Toll-like receptor 4 (TLR4) and interferon-gamma (IFN-r) are required for HMGB1-induced TNF release from macrophages. (34.18)

Abstract

Abstract High mobility group box 1 (HMGB1) has been implicated as a cytokine mediator in the pathogenesis of inflammatory diseases (Yang et al. BBA, 2009). To study mechanisms of HMGB1 action, we produced mammalian HMGB1, devoid of bacterial products, and examined receptor signaling for HMGB1 mediated macrophage cytokine release. HMGB1 induced significant TNF release in macrophages from TLR2 KO, RAGE KO and wild type (WT) mice (n = 4-5 experiments).

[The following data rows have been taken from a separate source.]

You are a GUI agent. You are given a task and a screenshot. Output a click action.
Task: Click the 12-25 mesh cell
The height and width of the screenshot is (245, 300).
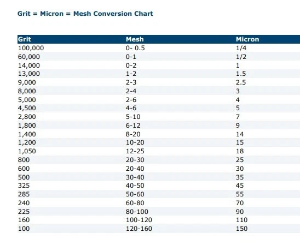click(x=135, y=151)
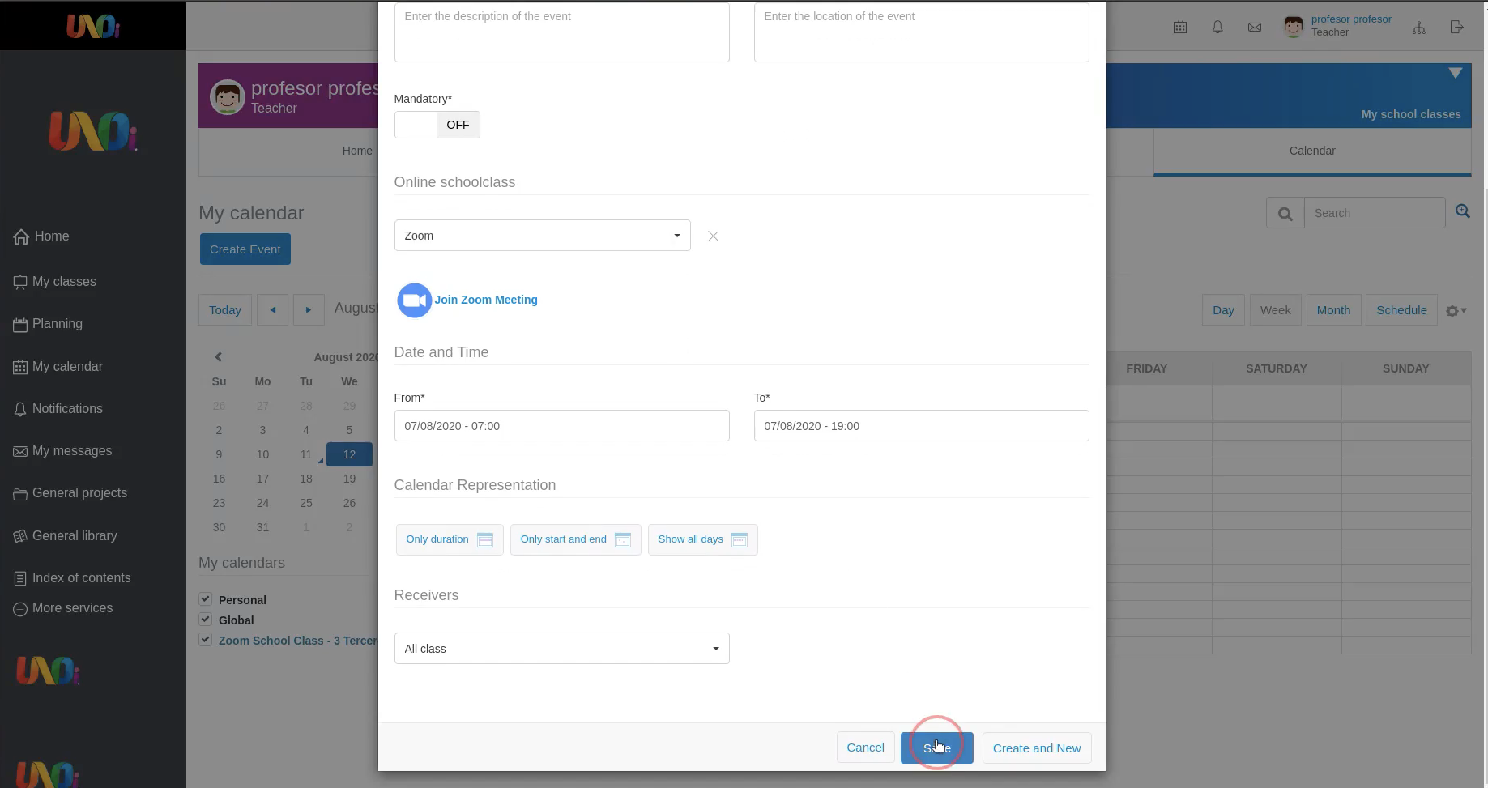The height and width of the screenshot is (788, 1488).
Task: Open My classes in sidebar
Action: tap(64, 282)
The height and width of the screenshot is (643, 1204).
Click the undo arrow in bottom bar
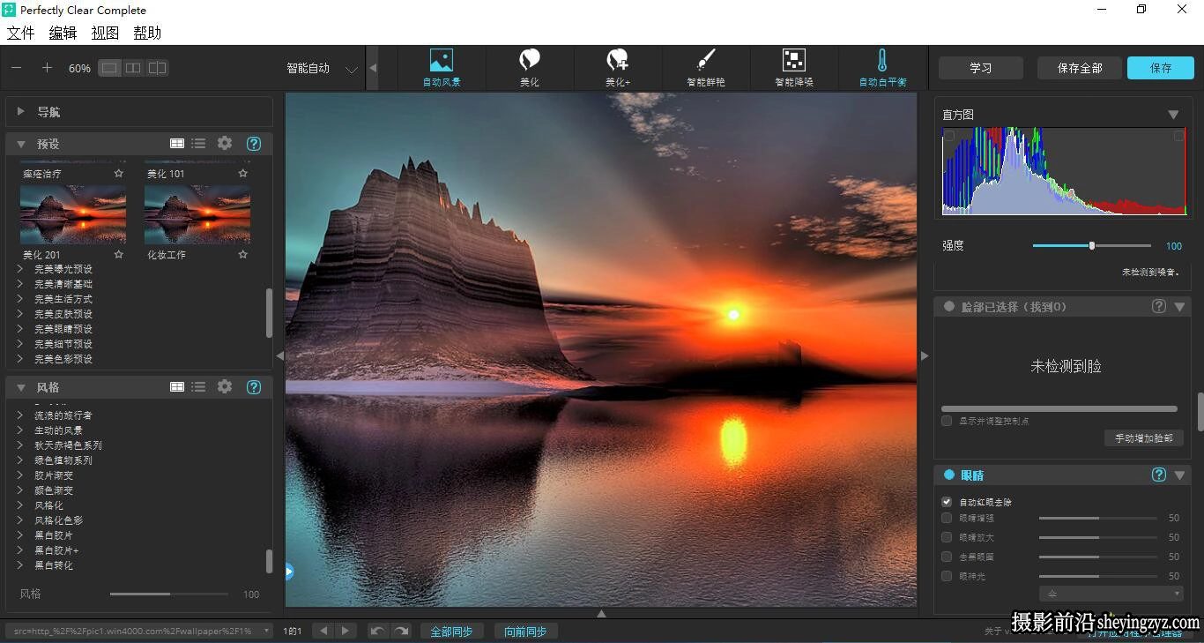point(377,631)
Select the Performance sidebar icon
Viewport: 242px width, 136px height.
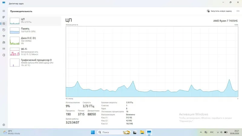pyautogui.click(x=4, y=24)
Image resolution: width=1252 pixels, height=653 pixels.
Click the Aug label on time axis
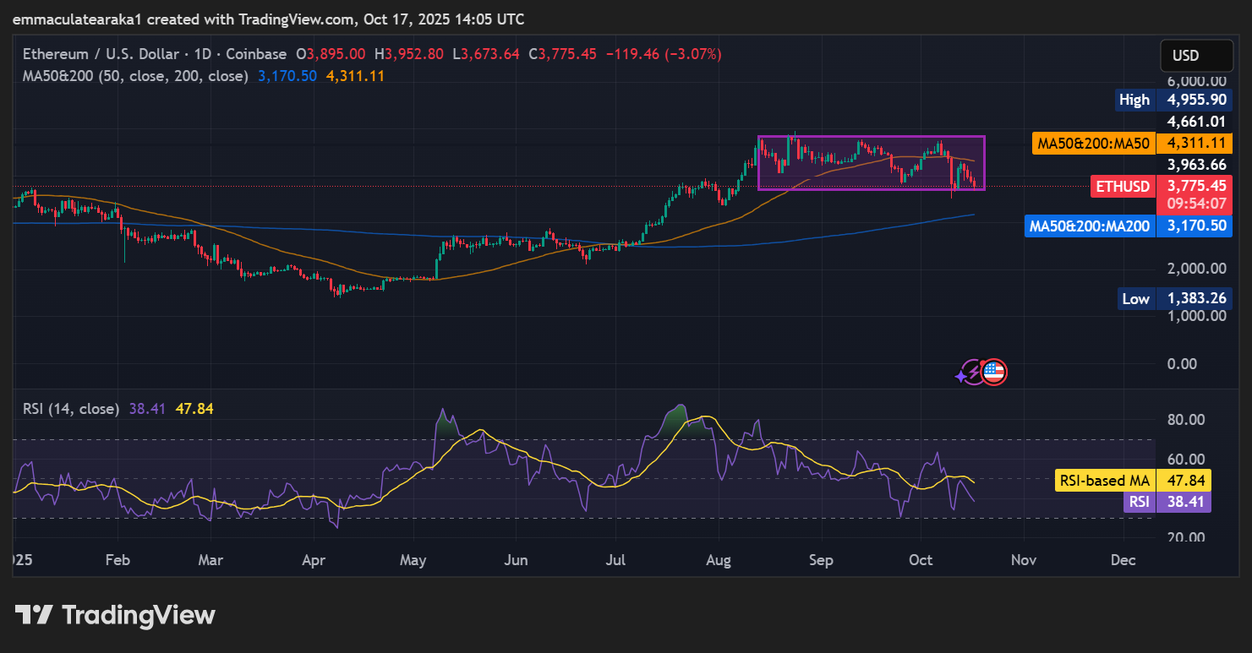[718, 560]
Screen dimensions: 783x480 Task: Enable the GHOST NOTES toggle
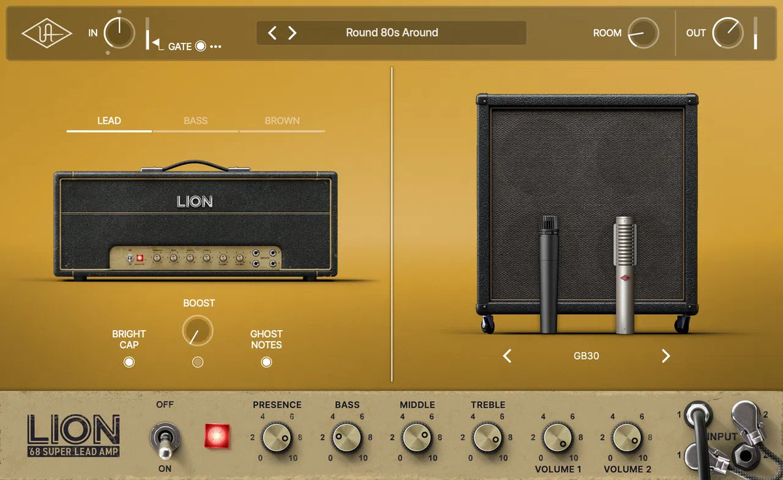(266, 361)
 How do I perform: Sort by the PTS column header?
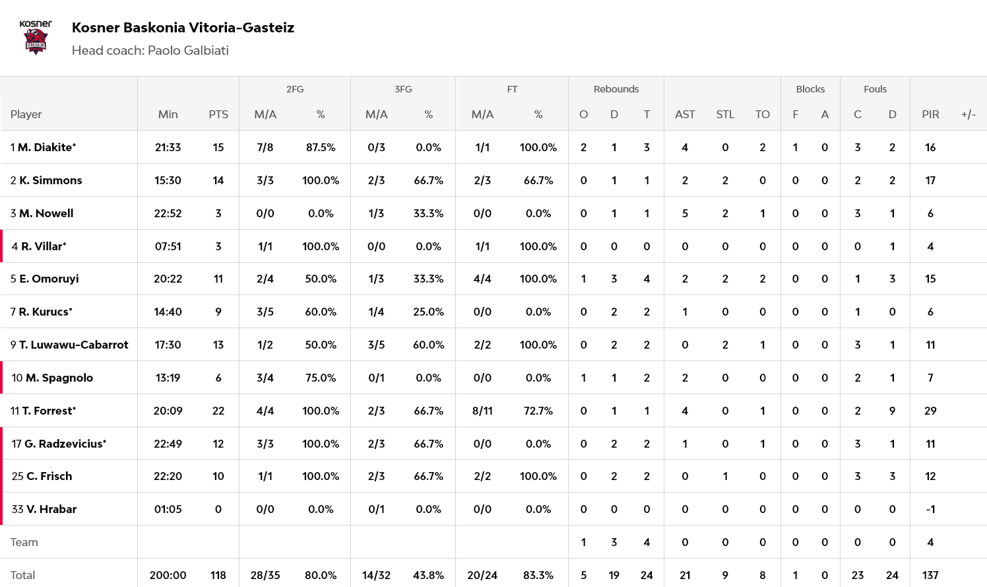(x=218, y=114)
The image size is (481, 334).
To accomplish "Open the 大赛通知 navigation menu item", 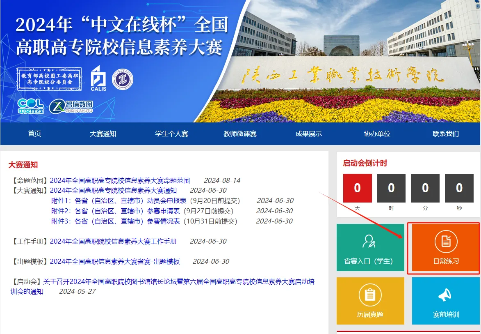I will pos(103,134).
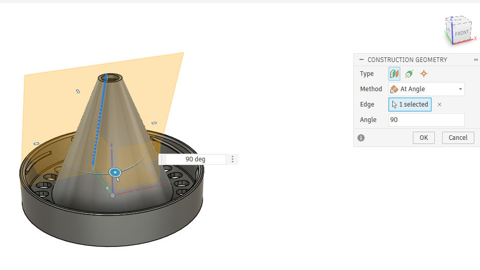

HMGB1 induced TNF release was completely abolished in TLR4 KO macrophages as compared to WT. Interestingly, we observed that HMGB1 induced TNF mRNA expression, but not TNF protein release, from TLR4 KO mouse macrophages. Pre-treatment of TLR4 KO macrophages with IFN-r restored HMGB1-induced TNF protein release. Thus, our results indicate that TLR4 is required for HMGB1-mediated cytokine release from macrophages, and that IFN-r can restore HMGB1-induced TNF release in TLR4 KO macrophages. (supported in part by grant from NIH, NIGMS, to KJT).